First published: 2017/05/24 (6 years ago) Abstract: Compression and computational efficiency in deep learning have become a
problem of great significance. In this work, we argue that the most principled
and effective way to attack this problem is by taking a Bayesian point of view,
where through sparsity inducing priors we prune large parts of the network. We
introduce two novelties in this paper: 1) we use hierarchical priors to prune
nodes instead of individual weights, and 2) we use the posterior uncertainties
to determine the optimal fixed point precision to encode the weights. Both
factors significantly contribute to achieving the state of the art in terms of
compression rates, while still staying competitive with methods designed to
optimize for speed or energy efficiency.
This paper described an algorithm of parametrically adding noise and applying a variational regulariser similar to that in ["Variational Dropout Sparsifies Deep Neural Networks"][vardrop]. Both have the same goal: make neural networks more efficient by removing parameters (and therefore the computation applied with those parameters). Although, this paper also has the goal of giving a prescription of how many bits to store each parameter with as well.

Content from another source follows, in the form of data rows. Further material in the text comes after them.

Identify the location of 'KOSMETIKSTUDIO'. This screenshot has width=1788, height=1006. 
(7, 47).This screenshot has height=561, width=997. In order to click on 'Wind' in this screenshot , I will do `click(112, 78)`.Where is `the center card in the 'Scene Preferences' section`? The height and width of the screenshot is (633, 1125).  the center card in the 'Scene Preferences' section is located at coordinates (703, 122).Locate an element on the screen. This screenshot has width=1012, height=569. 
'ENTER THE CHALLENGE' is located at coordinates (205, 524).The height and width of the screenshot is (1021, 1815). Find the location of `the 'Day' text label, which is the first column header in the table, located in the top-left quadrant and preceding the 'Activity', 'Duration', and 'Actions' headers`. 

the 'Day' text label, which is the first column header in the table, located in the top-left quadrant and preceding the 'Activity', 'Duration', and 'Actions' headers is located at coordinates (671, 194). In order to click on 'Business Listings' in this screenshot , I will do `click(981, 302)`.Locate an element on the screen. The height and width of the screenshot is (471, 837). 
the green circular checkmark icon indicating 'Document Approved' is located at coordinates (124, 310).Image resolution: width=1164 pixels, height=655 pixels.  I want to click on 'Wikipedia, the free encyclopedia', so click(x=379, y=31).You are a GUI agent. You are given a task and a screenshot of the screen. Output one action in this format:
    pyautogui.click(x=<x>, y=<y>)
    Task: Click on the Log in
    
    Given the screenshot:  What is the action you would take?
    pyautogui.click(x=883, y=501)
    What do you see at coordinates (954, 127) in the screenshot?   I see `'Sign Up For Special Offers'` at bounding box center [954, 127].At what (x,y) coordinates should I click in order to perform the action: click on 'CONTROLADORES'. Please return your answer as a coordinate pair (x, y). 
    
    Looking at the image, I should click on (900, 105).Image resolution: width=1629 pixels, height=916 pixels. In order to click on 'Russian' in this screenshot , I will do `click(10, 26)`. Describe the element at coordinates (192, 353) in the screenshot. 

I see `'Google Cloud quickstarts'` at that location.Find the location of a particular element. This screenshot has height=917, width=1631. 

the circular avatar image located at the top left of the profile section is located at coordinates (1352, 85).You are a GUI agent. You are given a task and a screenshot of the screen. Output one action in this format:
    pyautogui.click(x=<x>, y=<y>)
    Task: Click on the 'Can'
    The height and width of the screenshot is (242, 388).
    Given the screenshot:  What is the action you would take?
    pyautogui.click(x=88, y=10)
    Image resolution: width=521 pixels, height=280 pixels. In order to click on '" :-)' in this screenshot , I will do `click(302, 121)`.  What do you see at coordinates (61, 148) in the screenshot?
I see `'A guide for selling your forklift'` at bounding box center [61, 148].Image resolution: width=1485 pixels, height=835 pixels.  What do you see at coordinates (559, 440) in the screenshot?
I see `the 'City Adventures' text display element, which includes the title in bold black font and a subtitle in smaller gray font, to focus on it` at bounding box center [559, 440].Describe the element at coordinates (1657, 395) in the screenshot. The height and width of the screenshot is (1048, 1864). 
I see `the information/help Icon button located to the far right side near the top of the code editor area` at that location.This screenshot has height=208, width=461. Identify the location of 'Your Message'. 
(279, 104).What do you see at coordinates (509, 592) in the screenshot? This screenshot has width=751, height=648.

There is a very nice derivation of the hierarchical variational approximation being used here, which I won't try to replicate here. In practice, the difference to prior work is that the stochastic gradient variational method uses hierarchical samples; ie it samples from a prior, then incorporates these samples when sampling over the weights (both applied through local reparameterization tricks). It's a powerful method, which allows them to test two different priors (although they are clearly not limited to just these), and compare both against competing methods. They are comparable, and the choice of prior offers some tradeoffs in terms of sparsity versus quantization.